__Recorded information__:
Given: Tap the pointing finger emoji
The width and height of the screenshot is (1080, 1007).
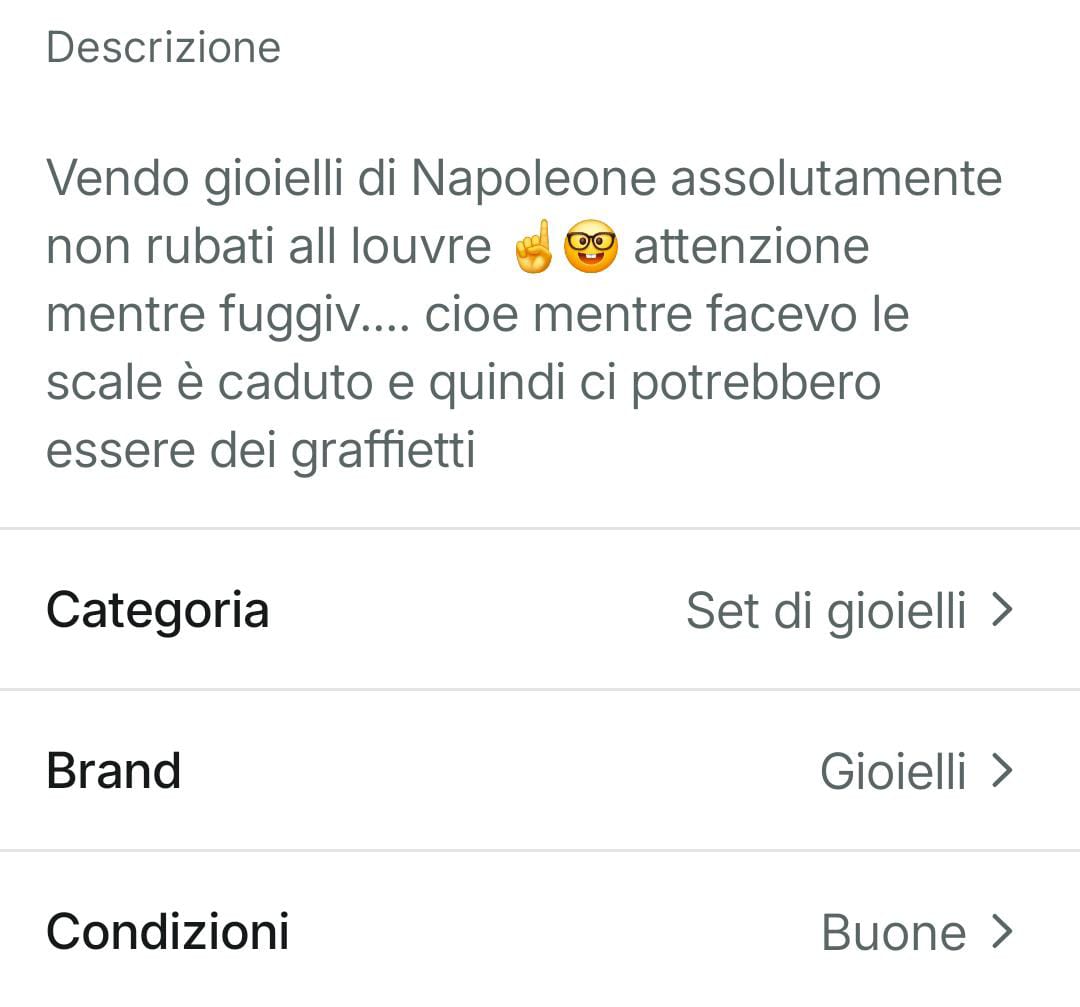Looking at the screenshot, I should coord(533,249).
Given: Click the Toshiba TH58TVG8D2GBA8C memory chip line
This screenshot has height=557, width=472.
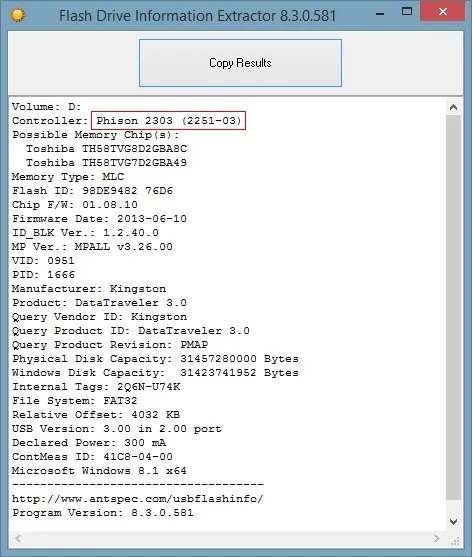Looking at the screenshot, I should [106, 148].
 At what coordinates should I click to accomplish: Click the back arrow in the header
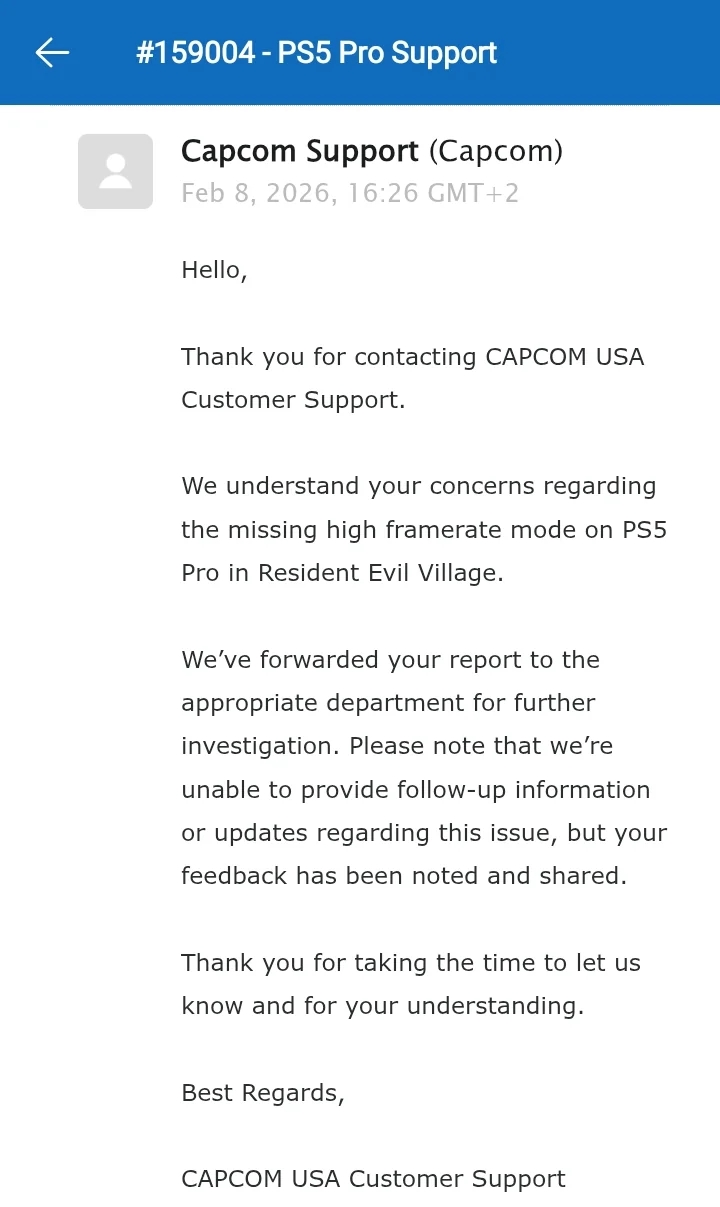[51, 52]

__Aim of the task__: Look through the data above and return each line where the string "Given" occurs.

__Response to the task__:
Given: Tap the pointing finger emoji
Given: Click the Toshiba TH58TVG8D2GBA8C memory chip line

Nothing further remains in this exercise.